### What the task requires:
Look through the entries for the line containing "October 2012 (275, 1560)". Then output that line and every line after it, exactly, to the end.

Start of Source material

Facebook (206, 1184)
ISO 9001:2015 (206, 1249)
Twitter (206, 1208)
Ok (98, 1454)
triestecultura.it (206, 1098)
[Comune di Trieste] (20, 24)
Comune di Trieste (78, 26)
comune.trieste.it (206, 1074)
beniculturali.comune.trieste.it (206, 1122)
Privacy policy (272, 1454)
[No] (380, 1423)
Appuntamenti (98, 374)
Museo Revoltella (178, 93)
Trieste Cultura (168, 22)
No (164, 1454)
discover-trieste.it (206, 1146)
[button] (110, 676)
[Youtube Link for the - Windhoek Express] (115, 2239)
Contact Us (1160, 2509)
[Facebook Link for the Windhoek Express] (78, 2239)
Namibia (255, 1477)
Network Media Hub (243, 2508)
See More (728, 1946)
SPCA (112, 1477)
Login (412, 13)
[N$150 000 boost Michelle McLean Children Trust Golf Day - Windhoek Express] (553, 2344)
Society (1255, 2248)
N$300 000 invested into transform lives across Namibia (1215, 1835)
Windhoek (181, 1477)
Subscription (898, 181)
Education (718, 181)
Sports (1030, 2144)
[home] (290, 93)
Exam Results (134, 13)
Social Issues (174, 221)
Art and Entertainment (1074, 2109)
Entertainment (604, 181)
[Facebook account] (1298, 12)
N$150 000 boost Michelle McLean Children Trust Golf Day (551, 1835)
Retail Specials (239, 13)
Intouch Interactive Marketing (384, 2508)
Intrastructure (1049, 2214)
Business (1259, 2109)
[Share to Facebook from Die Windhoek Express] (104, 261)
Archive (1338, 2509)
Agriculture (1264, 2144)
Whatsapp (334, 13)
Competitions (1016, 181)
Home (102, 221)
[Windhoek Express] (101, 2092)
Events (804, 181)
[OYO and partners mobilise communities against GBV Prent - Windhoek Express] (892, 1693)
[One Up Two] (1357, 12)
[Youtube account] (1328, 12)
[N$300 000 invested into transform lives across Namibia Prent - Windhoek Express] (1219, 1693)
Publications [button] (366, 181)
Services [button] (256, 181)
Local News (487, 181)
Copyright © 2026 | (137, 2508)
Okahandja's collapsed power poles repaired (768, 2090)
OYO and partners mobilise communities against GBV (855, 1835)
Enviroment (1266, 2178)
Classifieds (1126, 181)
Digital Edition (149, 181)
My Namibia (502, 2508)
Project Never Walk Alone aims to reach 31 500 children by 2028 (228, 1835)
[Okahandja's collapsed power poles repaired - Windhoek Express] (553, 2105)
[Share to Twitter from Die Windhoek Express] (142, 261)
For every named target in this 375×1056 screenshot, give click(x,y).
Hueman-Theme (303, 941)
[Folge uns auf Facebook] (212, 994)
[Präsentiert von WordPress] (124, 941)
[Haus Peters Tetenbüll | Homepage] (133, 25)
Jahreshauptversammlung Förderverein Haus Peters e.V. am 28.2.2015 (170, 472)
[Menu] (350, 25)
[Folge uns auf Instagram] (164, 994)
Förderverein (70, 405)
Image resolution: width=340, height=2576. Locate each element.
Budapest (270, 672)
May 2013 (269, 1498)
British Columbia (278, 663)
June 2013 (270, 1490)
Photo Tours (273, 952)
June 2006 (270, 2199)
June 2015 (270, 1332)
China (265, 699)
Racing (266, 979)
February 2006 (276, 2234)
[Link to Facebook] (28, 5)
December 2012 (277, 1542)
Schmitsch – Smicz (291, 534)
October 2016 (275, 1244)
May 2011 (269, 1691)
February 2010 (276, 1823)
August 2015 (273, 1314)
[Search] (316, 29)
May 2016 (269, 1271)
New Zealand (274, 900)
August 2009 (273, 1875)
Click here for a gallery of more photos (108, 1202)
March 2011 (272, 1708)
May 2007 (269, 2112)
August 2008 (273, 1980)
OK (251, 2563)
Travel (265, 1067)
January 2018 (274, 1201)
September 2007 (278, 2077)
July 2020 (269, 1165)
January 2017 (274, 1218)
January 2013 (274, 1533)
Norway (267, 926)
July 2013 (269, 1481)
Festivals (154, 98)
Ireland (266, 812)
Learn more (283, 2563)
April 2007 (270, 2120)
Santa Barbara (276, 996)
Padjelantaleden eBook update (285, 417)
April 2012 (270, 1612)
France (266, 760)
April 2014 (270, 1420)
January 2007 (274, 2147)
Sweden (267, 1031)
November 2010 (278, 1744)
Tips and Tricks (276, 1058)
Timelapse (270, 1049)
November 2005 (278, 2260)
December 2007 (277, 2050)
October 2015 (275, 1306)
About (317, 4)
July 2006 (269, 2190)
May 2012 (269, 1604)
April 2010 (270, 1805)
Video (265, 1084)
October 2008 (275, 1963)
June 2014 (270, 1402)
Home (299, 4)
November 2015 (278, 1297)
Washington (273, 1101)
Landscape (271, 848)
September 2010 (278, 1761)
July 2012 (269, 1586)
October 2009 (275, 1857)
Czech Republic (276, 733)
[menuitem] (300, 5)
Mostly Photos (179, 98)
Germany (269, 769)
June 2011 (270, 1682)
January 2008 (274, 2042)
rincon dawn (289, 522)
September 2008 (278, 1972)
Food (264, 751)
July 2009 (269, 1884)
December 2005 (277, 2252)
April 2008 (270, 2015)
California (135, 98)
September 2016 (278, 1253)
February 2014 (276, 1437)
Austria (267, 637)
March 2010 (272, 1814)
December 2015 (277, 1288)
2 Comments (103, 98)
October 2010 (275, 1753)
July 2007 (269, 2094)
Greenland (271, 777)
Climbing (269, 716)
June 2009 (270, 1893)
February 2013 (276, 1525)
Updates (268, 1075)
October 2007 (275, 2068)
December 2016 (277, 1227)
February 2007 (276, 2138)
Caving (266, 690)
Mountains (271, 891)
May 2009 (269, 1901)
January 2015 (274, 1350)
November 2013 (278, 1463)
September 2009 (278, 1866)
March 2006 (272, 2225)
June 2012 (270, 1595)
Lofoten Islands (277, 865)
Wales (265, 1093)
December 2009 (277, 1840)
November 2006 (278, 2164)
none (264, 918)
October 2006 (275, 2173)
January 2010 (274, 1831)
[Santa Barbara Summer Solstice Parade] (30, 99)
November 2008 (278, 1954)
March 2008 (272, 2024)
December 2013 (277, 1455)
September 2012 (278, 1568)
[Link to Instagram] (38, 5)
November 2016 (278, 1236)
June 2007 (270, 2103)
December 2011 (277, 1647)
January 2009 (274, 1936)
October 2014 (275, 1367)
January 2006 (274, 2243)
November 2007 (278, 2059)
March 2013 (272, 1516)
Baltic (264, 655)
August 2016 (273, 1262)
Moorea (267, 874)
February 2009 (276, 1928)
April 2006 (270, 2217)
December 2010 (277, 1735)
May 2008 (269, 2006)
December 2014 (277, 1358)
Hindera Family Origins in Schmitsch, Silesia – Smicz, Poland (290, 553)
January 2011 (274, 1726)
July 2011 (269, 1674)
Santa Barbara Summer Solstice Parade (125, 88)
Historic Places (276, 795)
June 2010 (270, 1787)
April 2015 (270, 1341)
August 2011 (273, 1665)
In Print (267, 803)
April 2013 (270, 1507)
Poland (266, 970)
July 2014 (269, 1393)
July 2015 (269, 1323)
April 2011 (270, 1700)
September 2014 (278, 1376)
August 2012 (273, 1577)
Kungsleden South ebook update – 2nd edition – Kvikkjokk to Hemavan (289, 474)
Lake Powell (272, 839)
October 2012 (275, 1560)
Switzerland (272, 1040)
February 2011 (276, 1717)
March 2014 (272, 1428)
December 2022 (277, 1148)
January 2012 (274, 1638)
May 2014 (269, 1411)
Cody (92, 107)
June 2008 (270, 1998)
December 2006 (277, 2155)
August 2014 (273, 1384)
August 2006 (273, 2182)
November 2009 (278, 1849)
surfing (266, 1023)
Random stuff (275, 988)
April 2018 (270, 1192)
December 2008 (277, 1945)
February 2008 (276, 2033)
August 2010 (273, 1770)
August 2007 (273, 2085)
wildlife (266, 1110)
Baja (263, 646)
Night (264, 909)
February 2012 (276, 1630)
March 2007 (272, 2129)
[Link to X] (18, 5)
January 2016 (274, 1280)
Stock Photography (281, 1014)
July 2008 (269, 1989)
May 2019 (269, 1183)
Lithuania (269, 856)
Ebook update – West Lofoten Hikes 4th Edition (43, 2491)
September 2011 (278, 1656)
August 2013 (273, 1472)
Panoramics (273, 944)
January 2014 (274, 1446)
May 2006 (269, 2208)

End of Source material

### Answer box:
October 2012 (275, 1560)
Switzerland (272, 1040)
February 2011 (276, 1717)
March 2014 (272, 1428)
December 2022 (277, 1148)
January 2012 (274, 1638)
May 2014 (269, 1411)
Cody (92, 107)
June 2008 (270, 1998)
December 2006 (277, 2155)
August 2014 (273, 1384)
August 2006 (273, 2182)
November 2009 (278, 1849)
surfing (266, 1023)
Random stuff (275, 988)
April 2018 (270, 1192)
December 2008 (277, 1945)
February 2008 (276, 2033)
August 2010 (273, 1770)
August 2007 (273, 2085)
wildlife (266, 1110)
Baja (263, 646)
Night (264, 909)
February 2012 (276, 1630)
March 2007 (272, 2129)
[Link to X] (18, 5)
January 2016 (274, 1280)
Stock Photography (281, 1014)
July 2008 (269, 1989)
May 2019 (269, 1183)
Lithuania (269, 856)
Ebook update – West Lofoten Hikes 4th Edition (43, 2491)
September 2011 (278, 1656)
August 2013 (273, 1472)
Panoramics (273, 944)
January 2014 (274, 1446)
May 2006 (269, 2208)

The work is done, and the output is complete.